— Exercise input —
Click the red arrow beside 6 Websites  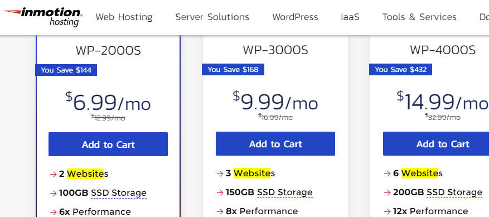point(388,173)
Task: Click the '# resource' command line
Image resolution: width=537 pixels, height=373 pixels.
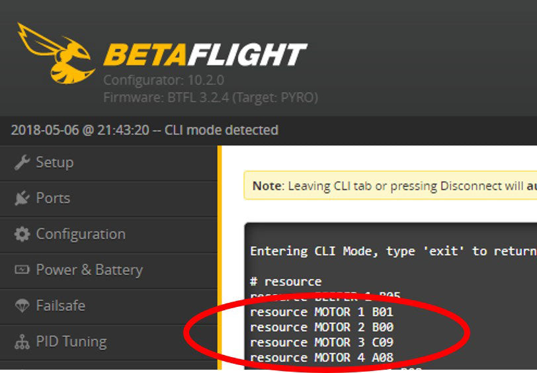Action: [285, 281]
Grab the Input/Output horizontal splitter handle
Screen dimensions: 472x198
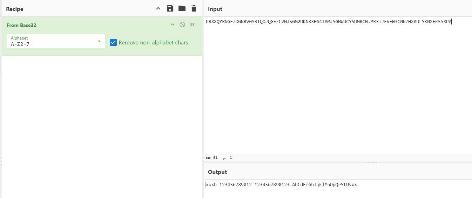click(371, 162)
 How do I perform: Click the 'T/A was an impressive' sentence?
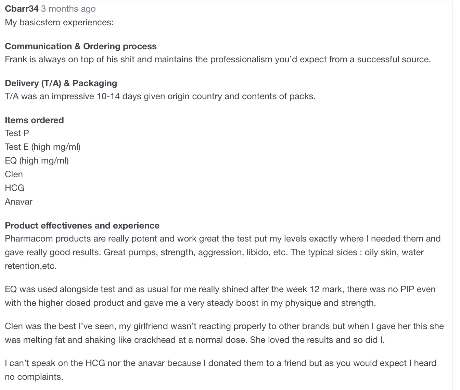pyautogui.click(x=160, y=96)
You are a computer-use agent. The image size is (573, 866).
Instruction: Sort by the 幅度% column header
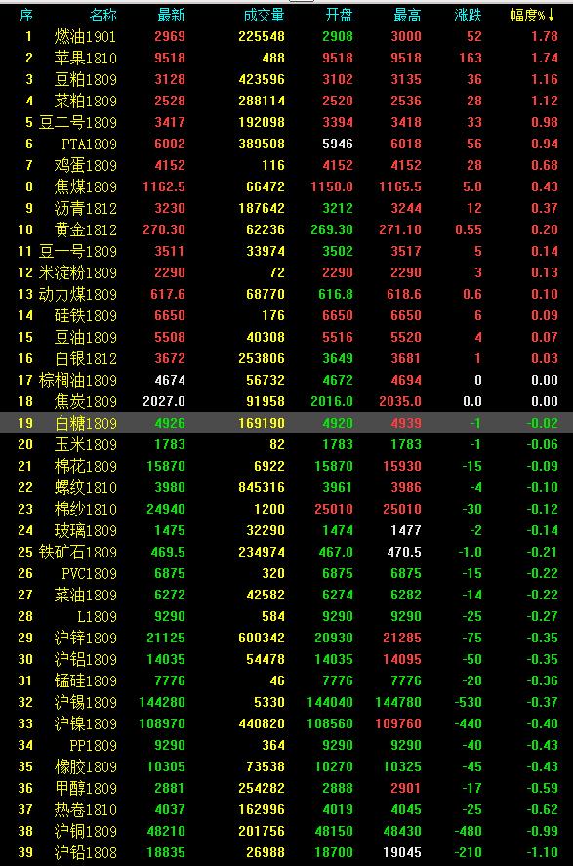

— Prompt —
Can you write the material out again, starting with the line containing "Task: Click the '# resource' command line" and going on through the end of the material, with every coordinate in the answers shifted up by 144? Keep all other text unchanged and leave the pictures out.

— Result for this exercise —
Task: Click the '# resource' command line
Image resolution: width=537 pixels, height=373 pixels.
Action: [429, 425]
Grab the Input/Output horizontal splitter handle
Screen dimensions: 472x198
click(515, 306)
 How do I perform: Click the 'T/A was an impressive' sentence?
pyautogui.click(x=304, y=240)
You are a computer-use agent. The image size is (573, 866).
Instruction: Sort by the 幅度% column header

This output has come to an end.